Records to use>
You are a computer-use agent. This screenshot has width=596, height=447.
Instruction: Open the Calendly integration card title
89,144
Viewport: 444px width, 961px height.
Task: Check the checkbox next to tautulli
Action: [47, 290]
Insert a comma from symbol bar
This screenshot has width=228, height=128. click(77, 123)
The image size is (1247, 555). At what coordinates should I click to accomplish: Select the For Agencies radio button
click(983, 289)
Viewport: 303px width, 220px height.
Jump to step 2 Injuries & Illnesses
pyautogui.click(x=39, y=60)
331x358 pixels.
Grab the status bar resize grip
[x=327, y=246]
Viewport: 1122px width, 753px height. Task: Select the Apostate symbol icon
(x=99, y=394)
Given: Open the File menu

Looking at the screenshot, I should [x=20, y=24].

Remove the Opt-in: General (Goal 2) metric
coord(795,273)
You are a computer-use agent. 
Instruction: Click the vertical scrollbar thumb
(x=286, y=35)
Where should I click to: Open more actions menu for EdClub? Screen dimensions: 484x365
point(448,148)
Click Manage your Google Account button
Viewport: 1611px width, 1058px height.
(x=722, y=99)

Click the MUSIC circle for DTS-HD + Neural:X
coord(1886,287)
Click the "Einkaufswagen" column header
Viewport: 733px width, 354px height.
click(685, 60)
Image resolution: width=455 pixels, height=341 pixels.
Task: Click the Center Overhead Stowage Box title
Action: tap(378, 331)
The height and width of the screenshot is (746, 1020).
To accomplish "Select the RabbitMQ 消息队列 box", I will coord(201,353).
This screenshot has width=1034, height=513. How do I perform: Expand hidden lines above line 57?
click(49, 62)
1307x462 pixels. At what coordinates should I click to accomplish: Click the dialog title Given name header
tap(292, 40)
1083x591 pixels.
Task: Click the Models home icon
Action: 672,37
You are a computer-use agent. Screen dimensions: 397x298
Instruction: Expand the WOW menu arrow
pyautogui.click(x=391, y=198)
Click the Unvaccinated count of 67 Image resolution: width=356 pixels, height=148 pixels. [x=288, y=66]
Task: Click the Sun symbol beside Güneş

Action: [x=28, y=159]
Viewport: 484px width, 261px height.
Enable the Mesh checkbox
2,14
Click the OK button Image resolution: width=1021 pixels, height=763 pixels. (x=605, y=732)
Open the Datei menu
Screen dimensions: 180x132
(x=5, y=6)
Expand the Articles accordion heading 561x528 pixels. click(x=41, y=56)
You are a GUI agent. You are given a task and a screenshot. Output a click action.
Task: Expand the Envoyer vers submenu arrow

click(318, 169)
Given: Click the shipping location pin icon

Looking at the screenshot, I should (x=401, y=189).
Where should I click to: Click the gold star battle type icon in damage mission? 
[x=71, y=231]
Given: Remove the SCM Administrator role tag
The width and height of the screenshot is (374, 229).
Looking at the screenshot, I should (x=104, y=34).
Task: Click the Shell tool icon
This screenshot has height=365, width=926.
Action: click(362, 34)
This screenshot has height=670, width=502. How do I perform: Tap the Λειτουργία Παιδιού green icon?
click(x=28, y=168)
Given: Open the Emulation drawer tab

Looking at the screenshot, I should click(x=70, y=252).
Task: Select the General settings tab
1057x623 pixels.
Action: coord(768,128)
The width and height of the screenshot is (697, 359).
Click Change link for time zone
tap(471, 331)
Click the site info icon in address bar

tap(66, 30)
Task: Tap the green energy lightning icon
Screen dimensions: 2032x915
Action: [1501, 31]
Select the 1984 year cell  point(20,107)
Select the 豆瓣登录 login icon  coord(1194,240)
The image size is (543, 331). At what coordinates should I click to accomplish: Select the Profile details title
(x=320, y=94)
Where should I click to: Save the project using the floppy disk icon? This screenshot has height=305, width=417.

Problem details>
Would you copy every line from the listing above that has the string "agent" in it?

Exercise answer>
You are a computer-use agent. This screenshot has width=596, height=447.
You are a computer-use agent. 
You are a computer-use agent. Screen dimensions: 397x298
You are a GUI agent. You are given a task and a screenshot. Output a click action.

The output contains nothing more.